**Task instructions:**
Give only the number of lines in the records that include "Viewport".
══════════════════════════════
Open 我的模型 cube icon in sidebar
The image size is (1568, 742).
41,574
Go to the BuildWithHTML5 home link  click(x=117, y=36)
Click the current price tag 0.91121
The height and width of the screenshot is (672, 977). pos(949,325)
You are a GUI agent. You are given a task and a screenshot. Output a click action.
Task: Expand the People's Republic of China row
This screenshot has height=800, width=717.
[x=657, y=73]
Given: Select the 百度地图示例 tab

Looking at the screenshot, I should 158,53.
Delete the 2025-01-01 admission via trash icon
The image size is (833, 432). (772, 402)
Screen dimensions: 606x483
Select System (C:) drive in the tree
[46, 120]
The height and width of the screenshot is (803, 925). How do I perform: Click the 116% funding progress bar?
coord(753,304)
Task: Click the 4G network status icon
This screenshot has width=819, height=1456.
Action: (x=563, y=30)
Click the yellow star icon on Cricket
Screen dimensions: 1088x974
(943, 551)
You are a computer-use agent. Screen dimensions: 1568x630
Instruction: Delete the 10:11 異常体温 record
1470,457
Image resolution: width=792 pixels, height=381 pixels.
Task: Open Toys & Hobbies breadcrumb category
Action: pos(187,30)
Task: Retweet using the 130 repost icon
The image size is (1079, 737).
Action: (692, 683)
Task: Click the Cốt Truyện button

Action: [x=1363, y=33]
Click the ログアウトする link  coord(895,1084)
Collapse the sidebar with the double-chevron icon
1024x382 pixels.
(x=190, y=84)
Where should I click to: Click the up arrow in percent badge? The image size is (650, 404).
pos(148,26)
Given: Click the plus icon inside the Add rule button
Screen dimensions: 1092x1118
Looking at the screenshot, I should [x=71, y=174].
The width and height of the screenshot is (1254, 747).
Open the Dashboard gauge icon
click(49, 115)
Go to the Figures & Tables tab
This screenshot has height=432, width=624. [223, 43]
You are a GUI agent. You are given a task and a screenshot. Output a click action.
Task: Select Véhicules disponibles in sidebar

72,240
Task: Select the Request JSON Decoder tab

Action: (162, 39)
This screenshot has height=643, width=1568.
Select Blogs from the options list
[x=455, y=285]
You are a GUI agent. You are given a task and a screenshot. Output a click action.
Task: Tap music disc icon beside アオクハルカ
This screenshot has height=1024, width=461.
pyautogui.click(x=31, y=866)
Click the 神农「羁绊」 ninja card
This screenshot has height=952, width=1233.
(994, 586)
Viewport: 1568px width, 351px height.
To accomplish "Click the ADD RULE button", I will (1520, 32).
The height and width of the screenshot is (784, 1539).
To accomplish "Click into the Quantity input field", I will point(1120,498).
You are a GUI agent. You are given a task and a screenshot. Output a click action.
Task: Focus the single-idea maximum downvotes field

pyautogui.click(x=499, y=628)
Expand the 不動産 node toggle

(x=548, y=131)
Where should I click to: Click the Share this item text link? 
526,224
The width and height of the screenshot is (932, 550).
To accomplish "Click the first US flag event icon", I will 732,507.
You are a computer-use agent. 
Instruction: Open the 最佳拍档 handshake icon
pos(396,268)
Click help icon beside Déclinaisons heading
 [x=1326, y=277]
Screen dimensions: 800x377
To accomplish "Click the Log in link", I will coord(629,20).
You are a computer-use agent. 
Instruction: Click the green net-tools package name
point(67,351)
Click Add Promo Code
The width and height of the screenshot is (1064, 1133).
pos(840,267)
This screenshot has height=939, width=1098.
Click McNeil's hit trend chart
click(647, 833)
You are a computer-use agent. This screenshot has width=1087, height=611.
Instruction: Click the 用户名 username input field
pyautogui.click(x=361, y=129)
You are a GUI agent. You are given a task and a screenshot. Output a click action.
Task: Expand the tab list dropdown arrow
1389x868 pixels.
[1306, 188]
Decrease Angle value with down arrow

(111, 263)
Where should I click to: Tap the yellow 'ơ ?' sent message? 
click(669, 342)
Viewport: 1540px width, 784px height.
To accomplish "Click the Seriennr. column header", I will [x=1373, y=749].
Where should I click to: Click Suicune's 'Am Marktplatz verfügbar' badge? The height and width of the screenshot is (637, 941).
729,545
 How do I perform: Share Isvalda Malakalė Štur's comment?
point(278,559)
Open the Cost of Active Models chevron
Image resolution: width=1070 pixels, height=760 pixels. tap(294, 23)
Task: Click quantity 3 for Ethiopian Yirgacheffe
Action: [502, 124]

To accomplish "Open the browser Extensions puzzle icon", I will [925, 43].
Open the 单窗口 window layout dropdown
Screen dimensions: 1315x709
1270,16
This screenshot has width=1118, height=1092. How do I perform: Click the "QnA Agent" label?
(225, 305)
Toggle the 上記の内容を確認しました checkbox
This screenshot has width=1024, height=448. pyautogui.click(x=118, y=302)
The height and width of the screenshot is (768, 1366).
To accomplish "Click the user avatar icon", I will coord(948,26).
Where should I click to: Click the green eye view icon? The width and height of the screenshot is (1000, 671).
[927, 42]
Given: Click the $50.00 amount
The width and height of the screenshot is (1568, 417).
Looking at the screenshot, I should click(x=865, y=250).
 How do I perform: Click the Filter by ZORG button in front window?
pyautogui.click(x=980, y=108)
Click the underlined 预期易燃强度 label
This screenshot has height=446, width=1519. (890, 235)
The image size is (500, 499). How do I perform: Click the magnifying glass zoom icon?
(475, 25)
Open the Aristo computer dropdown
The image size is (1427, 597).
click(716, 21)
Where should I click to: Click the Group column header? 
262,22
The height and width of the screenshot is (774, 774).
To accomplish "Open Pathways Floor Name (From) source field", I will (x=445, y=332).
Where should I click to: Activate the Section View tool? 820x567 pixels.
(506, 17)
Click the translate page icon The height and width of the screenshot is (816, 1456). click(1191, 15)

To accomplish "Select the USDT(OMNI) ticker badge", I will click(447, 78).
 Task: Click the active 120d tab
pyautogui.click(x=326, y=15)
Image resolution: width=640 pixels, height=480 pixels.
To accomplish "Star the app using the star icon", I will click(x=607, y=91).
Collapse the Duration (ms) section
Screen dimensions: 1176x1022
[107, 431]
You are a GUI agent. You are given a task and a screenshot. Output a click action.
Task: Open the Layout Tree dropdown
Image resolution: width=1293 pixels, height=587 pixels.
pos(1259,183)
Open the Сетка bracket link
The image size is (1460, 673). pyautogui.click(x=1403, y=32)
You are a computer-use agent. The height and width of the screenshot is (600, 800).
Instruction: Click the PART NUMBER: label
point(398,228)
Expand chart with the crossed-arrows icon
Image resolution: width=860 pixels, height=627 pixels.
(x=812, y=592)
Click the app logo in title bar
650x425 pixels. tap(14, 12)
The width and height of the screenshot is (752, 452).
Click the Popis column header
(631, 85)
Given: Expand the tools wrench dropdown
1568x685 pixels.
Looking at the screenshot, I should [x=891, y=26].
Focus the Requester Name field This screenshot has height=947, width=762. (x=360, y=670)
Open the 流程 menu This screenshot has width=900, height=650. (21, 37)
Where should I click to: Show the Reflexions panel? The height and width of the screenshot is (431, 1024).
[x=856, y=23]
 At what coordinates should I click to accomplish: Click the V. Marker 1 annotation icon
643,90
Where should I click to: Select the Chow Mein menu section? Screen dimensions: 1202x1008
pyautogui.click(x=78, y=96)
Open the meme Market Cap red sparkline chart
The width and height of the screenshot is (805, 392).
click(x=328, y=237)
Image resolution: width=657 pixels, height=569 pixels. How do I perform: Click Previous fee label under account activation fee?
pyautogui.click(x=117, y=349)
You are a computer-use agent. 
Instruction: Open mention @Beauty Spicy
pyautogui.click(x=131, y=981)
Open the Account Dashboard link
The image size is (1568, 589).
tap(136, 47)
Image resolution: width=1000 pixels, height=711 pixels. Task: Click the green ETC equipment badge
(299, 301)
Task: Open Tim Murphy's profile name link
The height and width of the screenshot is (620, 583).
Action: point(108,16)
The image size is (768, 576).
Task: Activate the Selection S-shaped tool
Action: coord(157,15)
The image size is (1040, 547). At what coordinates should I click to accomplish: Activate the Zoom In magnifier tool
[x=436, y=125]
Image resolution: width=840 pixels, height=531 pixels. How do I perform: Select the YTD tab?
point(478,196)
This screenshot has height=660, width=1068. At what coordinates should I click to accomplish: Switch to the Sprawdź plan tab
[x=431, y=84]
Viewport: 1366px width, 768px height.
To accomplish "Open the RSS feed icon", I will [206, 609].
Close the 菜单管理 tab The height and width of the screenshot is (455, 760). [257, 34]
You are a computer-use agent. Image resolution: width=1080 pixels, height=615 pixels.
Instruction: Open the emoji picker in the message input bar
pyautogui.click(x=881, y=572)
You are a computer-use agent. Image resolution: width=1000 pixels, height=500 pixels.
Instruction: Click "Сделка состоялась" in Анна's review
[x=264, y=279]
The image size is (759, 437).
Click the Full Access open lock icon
══════════════════════════════
**Result of the exercise:**
3